Dann kam die 78. Minute und mit ihr der Moment, der Geschichte schreibt. Der gerade eingewechselte 21-jährige Dejan Jevtic, kaum zehn Minuten im Spiel, zog von links nach innen, bekam den Ball - natürlich von Carl Simao - und jagte ihn unhaltbar unter die Latte. 2:1. "Ich hab gar nicht gesehen, dass er reingeht", erzählte Jevtic nach dem Abpfiff mit leuchtenden Augen. "Aber die Fans haben’s mir dann klargemacht."
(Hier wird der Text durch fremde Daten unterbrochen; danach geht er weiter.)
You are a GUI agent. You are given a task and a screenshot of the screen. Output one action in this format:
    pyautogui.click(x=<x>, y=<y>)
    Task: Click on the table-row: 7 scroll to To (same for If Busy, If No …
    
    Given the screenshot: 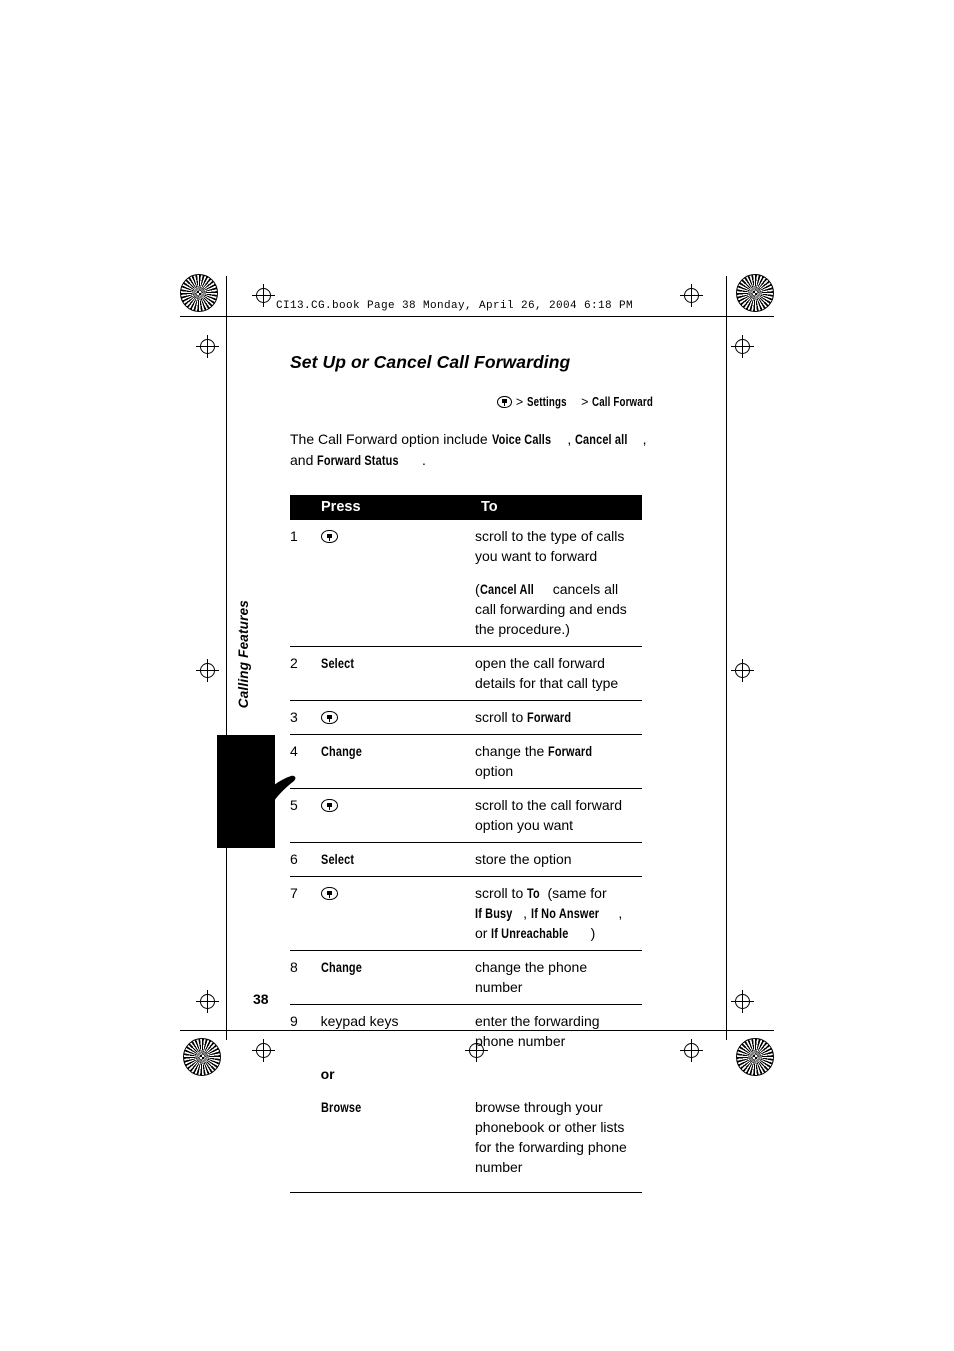 What is the action you would take?
    pyautogui.click(x=466, y=914)
     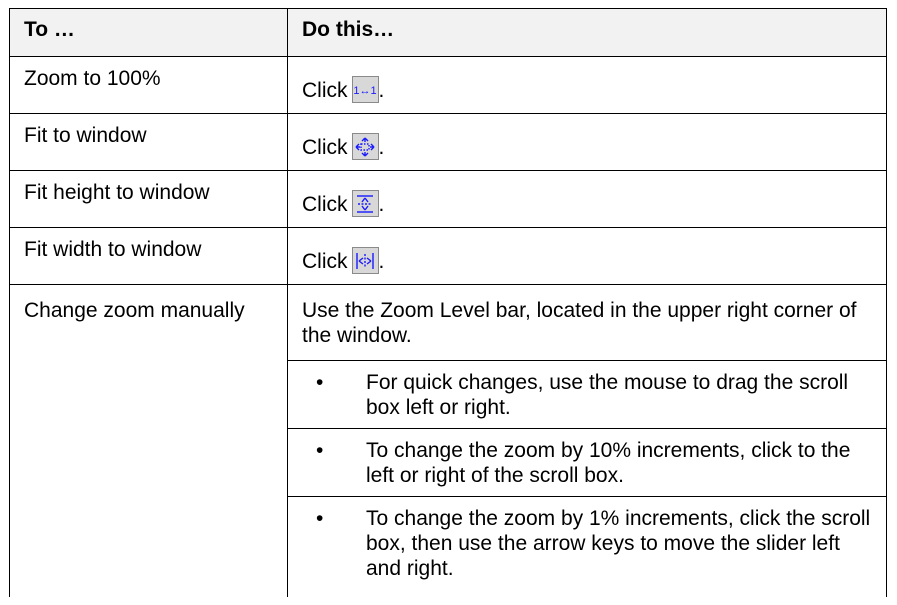 I want to click on zoom-100-icon-text: 1↔1, so click(x=364, y=91).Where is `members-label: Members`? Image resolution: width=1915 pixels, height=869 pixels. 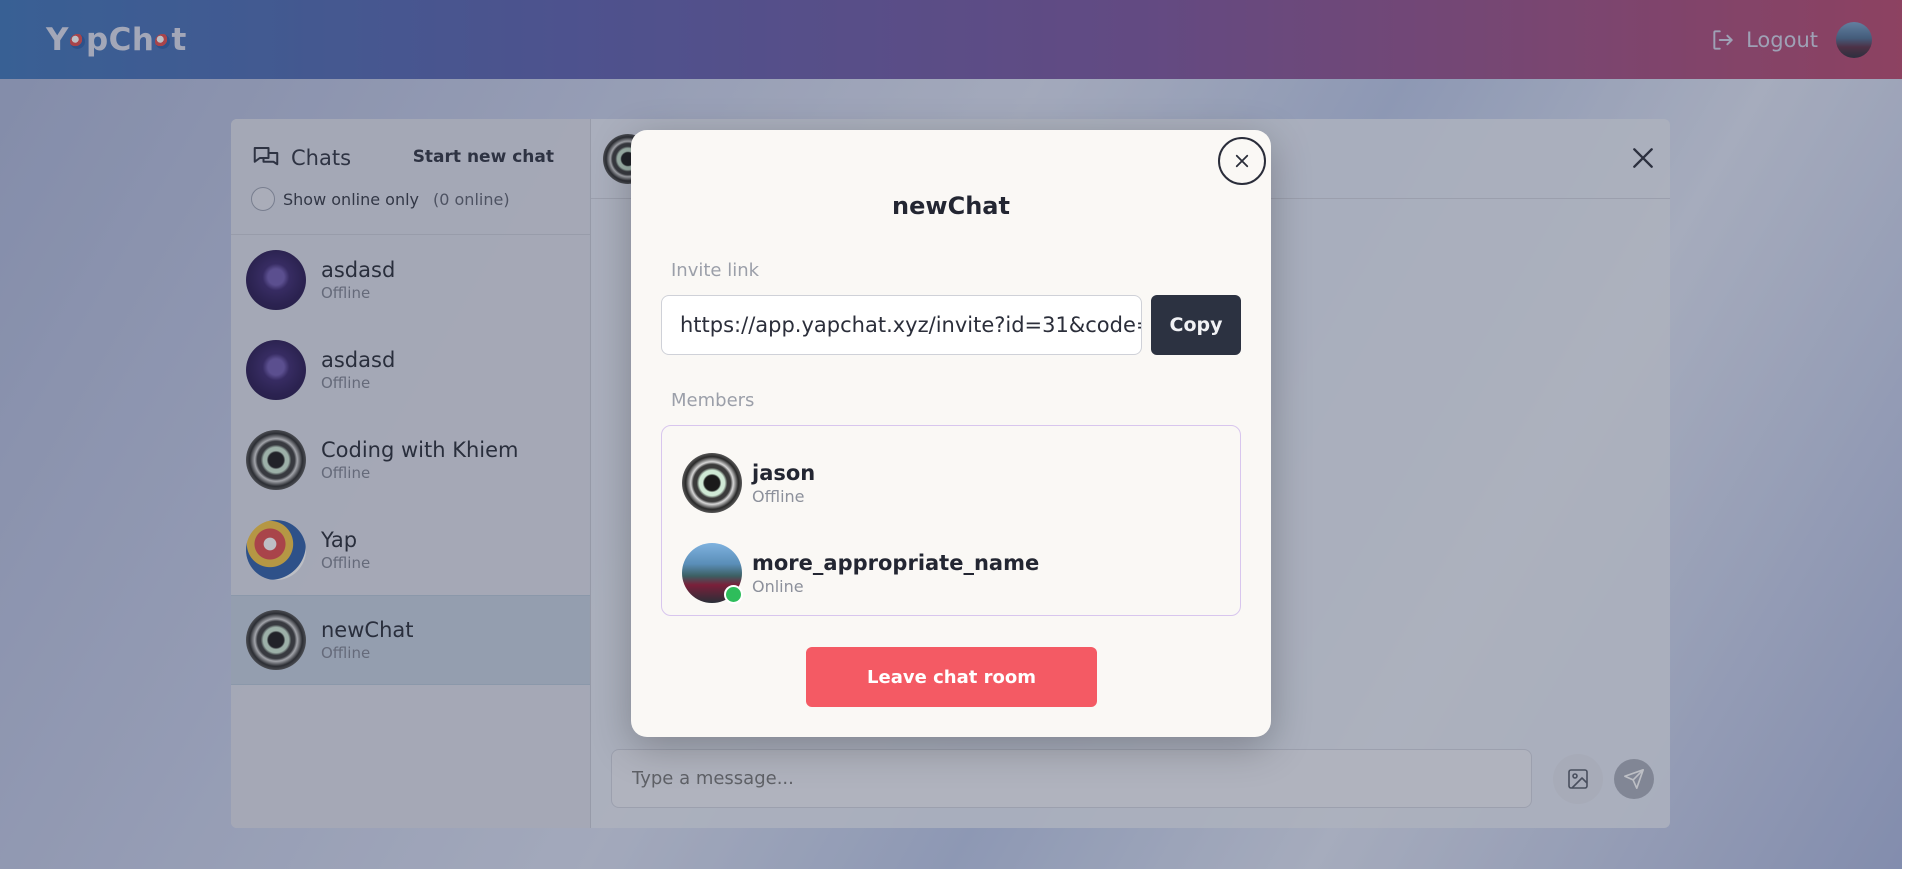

Barrow rannte an, wechselte offensiv, doch der Ball wollte nicht mehr rein. Rui Eusebio, der für den müden Rafael Meireles gekommen war, vergab kurz vor Schluss eine Riesenchance. In der Nachspielzeit sah McGowan noch Gelb, als er mit vollem Einsatz den Ball und - zufällig - auch den Gegner traf. "Finale, da darf’s mal krachen", kommentierte er trocken.

Als der Schlusspfiff ertönte, sank Trainer Kuzi auf die Knie, während sein Gegenüber Ingo Königs mit verschränkten Armen in die Nacht starrte. "Wir haben alles versucht, aber heute war Fußball halt kein gerechtes Spiel", sagte Königs später. Kuzi hingegen grinste und meinte: "Wenn Gerechtigkeit zählte, wären wir Steuerberater geworden."

Die Statistik erzählt eine andere Geschichte: Barrow mit mehr Schüssen (16:11), mehr Ballbesitz (60:40), mehr Kontrolle. Doch Rad Belgrad mit den Toren, die zählen. Der Unterschied lag im Willen - und vielleicht in Simaos rechter Innenseite, die beide Treffer vorbereitete.

Im Presseraum war die Stimmung später eine Mischung aus Erschöpfung und Euphorie. Ahrens, noch im Trikot, rief einem Journalisten zu: "Schreib bloß nicht, dass das glücklich war!" - und lachte dann selbst.

So endet ein Finale, das keiner so schnell vergessen wird: mit serbischem Herz, englischem Pech und einem jungen Helden, der sich noch lange an diese Nacht erinnern wird.

Oder, wie Kuzi beim Rausgehen murmelte: "Manchmal reicht’s, wenn du weißt, wann du zuschlägst."

Und genau das tat Rad Belgrad - zweimal, genau zur richtigen Zeit.